50 priests in Arizona in scandal
Dioceses' lists reaffirm scope of abuse claims

Michael Clancy
Arizona Republic
February 26, 2004

More than 50 Catholic priests in Arizona have been credibly accused of sexual abuse of children since 1950, according to the Catholic dioceses that cover Arizona.

The number is the first comprehensive tally of abusive priests who have served in Arizona. The total was developed in advance of a national report on the nature and scope of clergy abuse in the United States, which is expected to indicate at least 5,000 priests abused 12,000 victims.

That report, based on numbers calculated by each diocese, will be released Friday.
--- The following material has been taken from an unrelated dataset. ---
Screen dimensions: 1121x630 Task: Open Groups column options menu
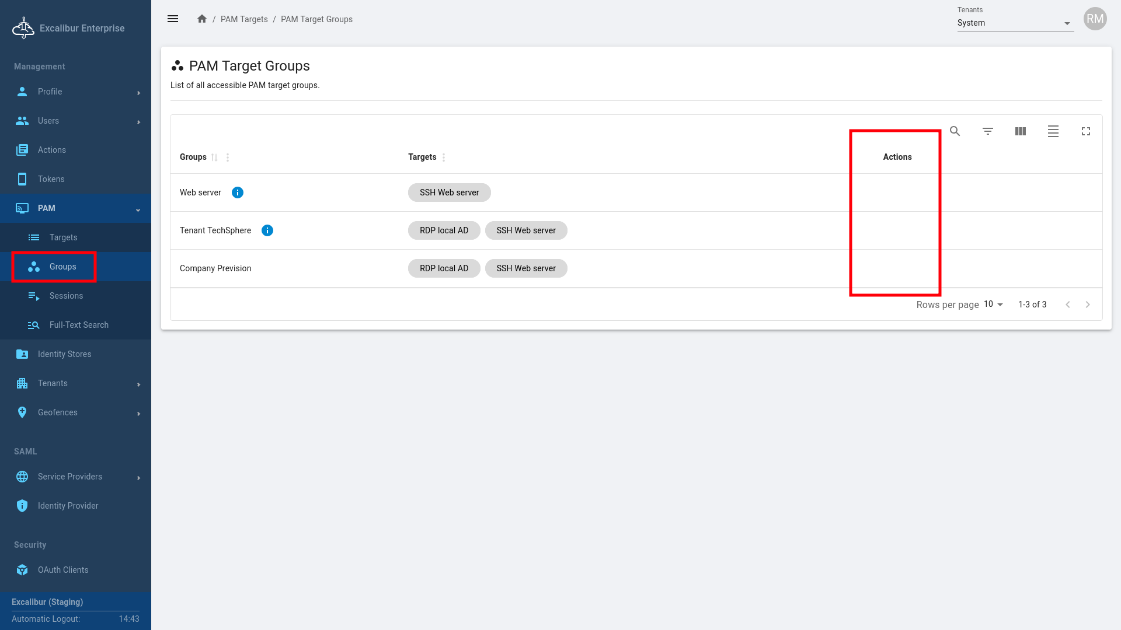point(228,158)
In Arizona, the Diocese of Tucson reported 27 accused priests and the Diocese of Phoenix reported 18. The Diocese of Gallup, N.M., had six abusive priests who served in Apache and Navajo counties in Arizona.
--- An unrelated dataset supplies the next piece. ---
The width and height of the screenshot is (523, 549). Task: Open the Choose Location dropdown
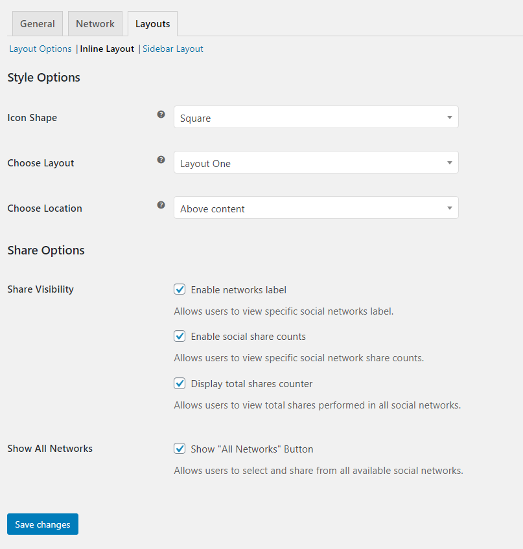316,208
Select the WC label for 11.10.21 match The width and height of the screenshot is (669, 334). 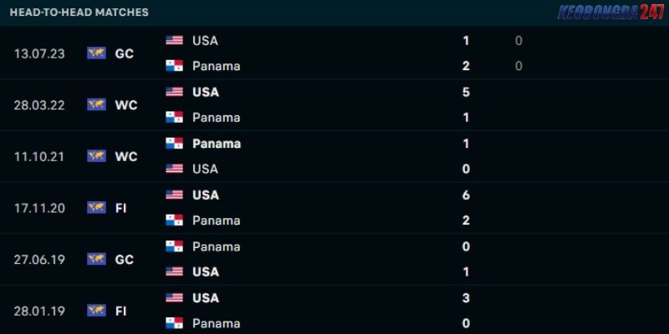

The Byzantine Eparchy of Van Nuys, a branch of the Catholic Church that evolved in the Orthodox tradition, reported no allegations. It is based in Phoenix.

Victim advocates are not convinced that the numbers, which exceed any reported previously by victim groups or the media, are accurate.

Dioceses throughout the country have been releasing similar information in advance of the national survey. Bishop Wilton Gregory of Belleville, Ill., president of the U.S. Conference of Catholic Bishops, has said results will be devastating.

In Arizona:

• The Diocese of Gallup, N.M., which includes Apache and Navajo counties and before 1969 included Coconino, Mohave and Yavapai counties, reported six of its seven accused priests served in Arizona. Abuse cases have cost the diocese $190,000. Gallup listed 11 victims and a total of 494 priests who served the diocese during the 52-year period.

• The Diocese of Tucson, which before 1969 included Maricopa County, listed 27 priests. Nine served parishes in the Valley. The Tucson information did not include cost figures, a clergy tally or a victim number.

• The Diocese of Phoenix, in a report made public last September, listed 18 accused priests out of 1,097 priests who served the diocese since its founding in December 1969. Costs totaled $2.7 million. The diocese has not provided a number of victims.

Diocesan representatives declined comment until Friday.

All three dioceses previously identified abusive priests. None listed any not already identified. None listed is currently working in ministry.

In the Phoenix Diocese, cases that were "credibly accused" could range from those handled internally to those involving priests who've gone to prison.

A local member of Voice of the Faithful, a lay reform group formed as the scandal broke, would not talk until the report is issued.

But Paul Pfaffenberger, local leader of the Survivors Network of Those Abused by Priests, said he doubted, "based on past experience," that the Phoenix report is accurate.

"The diocese has had a long history of reporting only those cases that have been public through litigation, criminal charges, or the media," he said.

Other issues with the study:

• It makes no reference to lay employees. In the Phoenix Diocese, two youth ministers served jail time for abuse cases. In November 2002, the diocese reported that 50 priests, former priests and employees had been accused of sexual misconduct with children but added that many faced "untrue or meritless" allegations.

• It covers only the 189 dioceses of the U.S. Catholic Church but none of the religious orders. In Phoenix, five of the credibly accused served in orders.

• It fails to take note of priests who violated abuse policies without abusing children.

• It may not make reference to transfers around the country. The Diocese of Phoenix is home to at least six priests who were suspended by other dioceses or religious orders, who moved here after suspensions or were working here when suspensions were handed down.

Thomas Plante, a psychologist at the Santa Clara University in California, who has worked with dioceses and treated both abusive priests and victims, said the report "will be another earthquake in a series of earthquakes."

"People will read the numbers and the headlines, 5,000 priests and 12,000 victims, and be depressed, saddened and upset," Plante said.